Allí basta con un termo aerotérmico, que cuesta bastante menos: es simplemente una bomba de calor integrada en un depósito para sustituir al termo eléctrico o al calentador de butano. En cambio, si estás en La Laguna, Vilaflor, El Paso o Valverde, donde hay nieblas y humedad persistente, sí conviene el sistema completo. Las partidas específicas de calefacción —emisores, tuberías y control— solo aparecen cuando la altitud lo exige. Recuerda pedir siempre base e IGIC por separado, ya que las empresas instaladoras cotizan según normativa canaria.

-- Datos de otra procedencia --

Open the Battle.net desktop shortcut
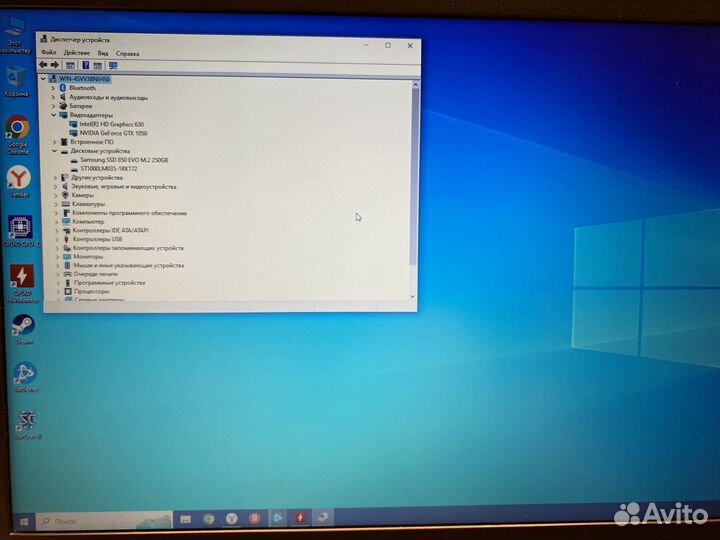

Datos que ayudan al instalador a elegir el equipo aerotérmico
Para que las ofertas de los instaladores sean comparables, cuéntales dónde está tu casa: isla, municipio y altitud aproximada. No es lo mismo vivir en la costa seca de Adeje o Arona, donde casi nadie necesita calefacción diaria, que en San Cristóbal de La Laguna o El Paso, a más de quinientos metros, donde el frío húmedo y las nieblas obligan a encender estufas. Indica también cuántas personas viven en la vivienda, qué aparato tienes ahora (termo eléctrico, butano o aire acondicionado) y si pasas frío real en invierno. Estos detalles cambian por completo el equipo necesario.

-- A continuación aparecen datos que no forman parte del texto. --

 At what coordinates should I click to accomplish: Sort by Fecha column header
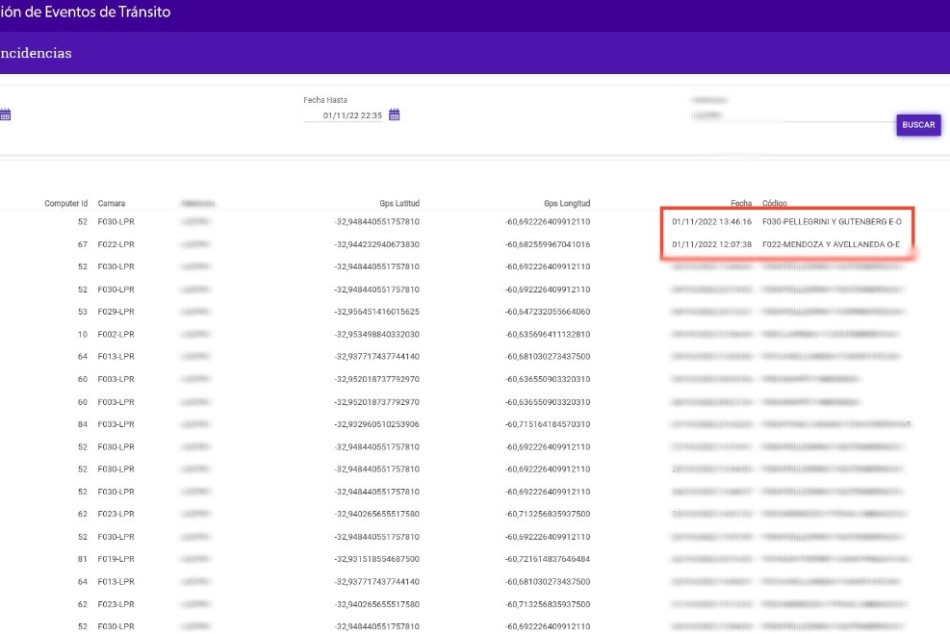(741, 203)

La aerotermia no es un producto único. En zonas bajas templadas suele bastar con un termo aerotérmico para agua caliente sanitaria, mientras que en medianías y norte hace falta un sistema aire-agua con suelo radiante o fancoils para calentar y secar paredes con moho. Un piso costero no precisa funciones de climatización invernal intensiva; pedirlo sería pagar algo que no usas. Con los datos claros, quien te instale ajustará la potencia al clima local y evitará sobredimensionamientos innecesarios.